365 Beiträge seit 12.08.2024

Kleine Reichweiten-Analyse

Die große Frage ist, warum aktuell Axt angelegt wird an der Demokratie durch jene, die vorgeben sie verteidigen zu wollen.

Wie groß ist die Reichweite des Compact-Magazins? Ich meine, die Zahl "40.000" gelesen zu haben. Ich bleibe auch mal bei der Zahl für den Rest des Beitrags.
Zum Vergleich: die BILD wurde mal von fast 6M Menschen gelesen und das Blatt bedient gern mal rechtslastige Vorurteile. Inzwischen ist die Auflage bei rund 1M Zeitungen angelangt, das ist trotzdem noch 20x so viel Reichweite wie Compact. Zumal der Verlust sich vielfach erklären lässt, dass man sich ja auch im Internet aus verschiedenen Quellen kostengünstig oder kostenlos informieren kann.

40.000 Compact-Magazine, das ist keine besonders große Reichweite. Die als "gesichert Rechtsextremen" definierte Menschengruppe laut Verfassungsschutz beträgt etwa 14.000 - 14.500 Menschen. Das sind zwar eine Menge - aber irgendwie doch nur etwa ein Drittel der Leserschaft, die das Compact-Magazin erreicht. Deckungsgleich wird es erst, wenn man auch noch das "rechtsextreme Personalpotential" mit einbezieht.

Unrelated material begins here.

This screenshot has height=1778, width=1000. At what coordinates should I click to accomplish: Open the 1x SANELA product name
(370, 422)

Quelle: https://www.verfassungsschutz.de/DE/themen/rechtsextremismus/zahlen-und-fakten/zahlen-und-fakten_node.html

Die Demokratie sehe ich nicht in Gefahr wegen 40.000 - 50.000 Rechtsextremen bzw. "potentiell Rechtsextremen". Das sind gerademal 0,05% Bevölkerungsanteil. Gewaltbereitschaft ist ein anderes Thema und beschäftigt Polizei und Justiz, ist aber eher ein regional beschränktes Problem.

Vielleicht schenke ich ja den offiziellen Zahlen auch zu viel Glauben und meine Interpretation stimmt nicht. Vielleicht sollte ich den Blickwinkel leicht ändern und die Leserschaft des Magazins nicht politisch fix bei den Rechtsextremen verorten.

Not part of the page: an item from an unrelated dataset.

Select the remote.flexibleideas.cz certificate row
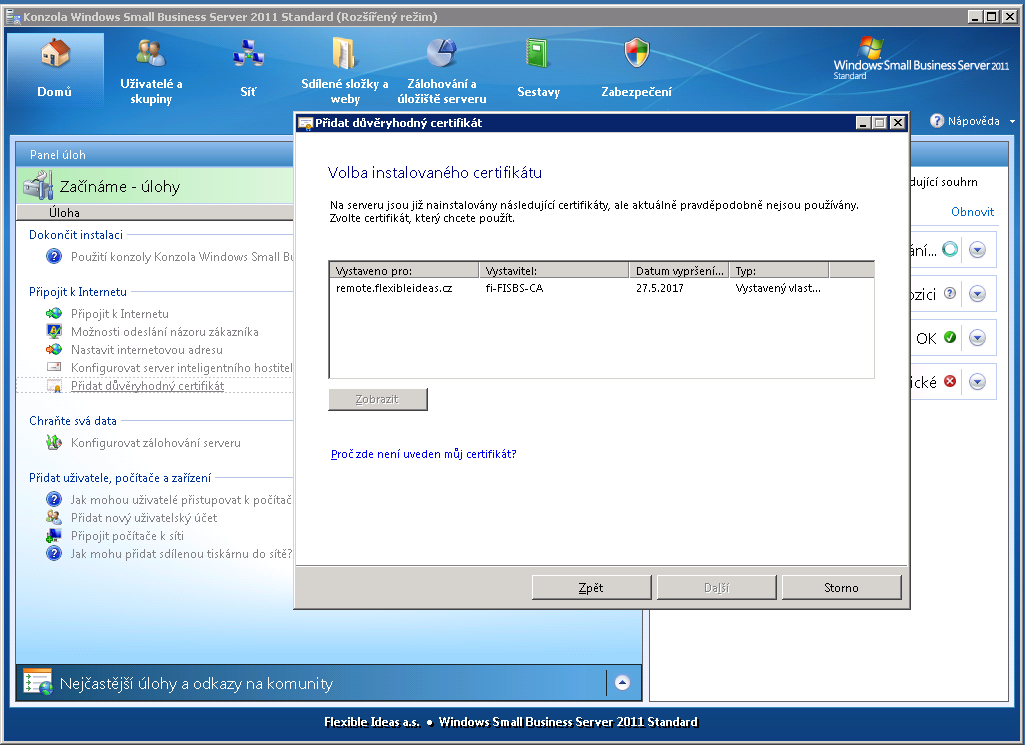1025x745 pixels. pos(394,288)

Ich schätze den Einfluss des Compact-Magazins auf die Gesellschaft für "marginal" bis "nicht vorhanden" ein. Eine gefährliche Auswirkung auf die Demokratie dieses Landes kann also gar nicht bestehen, selbst dann nicht, wenn sich alle 40.000 Leser (m/w) organisieren würden, um bei der gleichen Partei ihr Kreuz zu machen. Dazu mal das Zahlenspiel:
Wenn man den logisch fehlerhaften Schluss zieht, dass jeder Compact-Leser auch zugleich ein AfD-Wähler ist, dann wirken die sich aber nicht nennenswert aus.
Die letzte Europawahl sei da exemplarisch herangezogen. Diese kann als Stimmungstest für die nächste Bundestagswahl verstanden werden, weil die gesamte Bundesrepublik zur Wahl aufgerufen worden ist und die Wahlergebnisse nicht aufgrund landespolitischer Besonderheiten verfälscht worden sind.

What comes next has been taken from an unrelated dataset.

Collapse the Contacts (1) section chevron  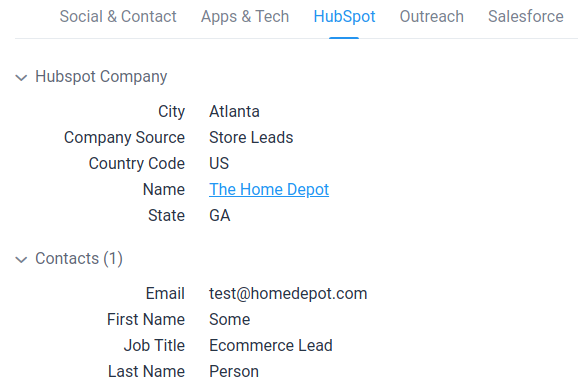coord(21,260)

Die AfD wurde demnach von 6.325.890 Menschen gewählt (Stimmanteil 15,9%). Wenn alle rund 40.000 Compact-Leser auch AfD-Wähler sind, ziehen wir die mal ab und kommen auf ca. 6.285.890 Wähler. Das sind 99,37% und hätten sich demnach gar nicht ausgewirkt auf das Wahlergebnis.

Selbst wenn wir dem Compact-Magazin eine zehnfach höhere Reichweite einräumen würden als die Auflagenzahl annehmen lässt und noch immer festlegen, jeder Compact-Leser wählt die AfD, dann landen wir eben bei 93,68% Wählerschaft. Klar, das wirkt sich auf das Gesamtergebnis aus, aus 15,9% wären dann halt 14,9% geworden, ein ganzer Prozentpunkt weniger also. Aber für diese Zahlenspielerei muss man schon arg in die Trickkiste greifen.

Quelle: https://de.wikipedia.org/wiki/Europawahl_in_Deutschland_2024#Ergebnis

Natürlich könnte man noch vermuten, dass 40.000 Menschen sich theoretisch "aufhetzen" lassen könnten. Ein Vorwurf an das Compact-Magazin ist ja der "volksverhetzende Charakter". Das könnte man zwar grundsätzlich auch gewissen anderen Publikationen unterstellen, die sind aber eben nicht ins Fadenkreuz der Bundesinnenministerin geraten. Wenn also was dran ist und sich die Rezipienten des Compact-Magazins aufhetzen lassen, um z.B. einen "Putsch" zu organisieren, dann könnte man durchaus von einer Gefahr für die Demokratie sprechen. Allerdings muss man auch hier wieder tief in die Trickkiste greifen, um solch eine Gefahr zu konstruieren. Den Reichweitenmultiplikator (x 10) lasse ich aus dem Grund auch weg, zumal ja bereits die Zahl "gewaltbereiter Rechtsextremisten" durch den Verfassungsschutz mit rund 15.000 angegeben wird.

Jetzt könnte ich aber mal ins Internet schauen. Manche Influencerin hat mehr Reichweite mit Koch- und Backtipps für die Hausfrau, mancher DIY-Bastler hat mehr Abonnenten als das Compact-Magazin Gesamtauflage im Jahr. Ich nehme bevorzugt natürlich jetzt nur deutschsprachige Influencer & Influencerinnen als Ausgangspunkt.
Youtube ist zwar nicht politisch neutral, trotzdem gelingt es genügend Content Creators, ihre politische Agenda auch rechts der Mitte gezielt zu platzieren. Manchmal wird das auch als "Geschichtsdokumentation" versteckt. Da sehe ich deutlich mehr Reichweitenpotential. Auch abseits von Youtube finden sich politisch liberalere Plattformen zur Publikation von politischen Inhalten aller Art, auch im extremistischen Spektrum. Auch hier ist bei rein deutschsprachigen Angeboten die Reichweite größer als des Compact-Magazins!

Also nehmt's mir nicht übel, wenn ich nach der kurzen Analyse der Auffassung bin, dass man mit dem Verbot des Compact-Magazins viel stärker Axt angelegt hat an unserer Demokratie (nämlich das Aussetzen der Gewaltenteilung für diesen Akt: die Innenministerin entschied selbst, ein gerichtliches Verbot infolge einer Klage lag also gar nicht vor), als die fortgesetzte Publikation des Compact-Magazins.

Am Ende bleibt zu sagen: Alles für nix, dazu auch noch Streisand-Effekt.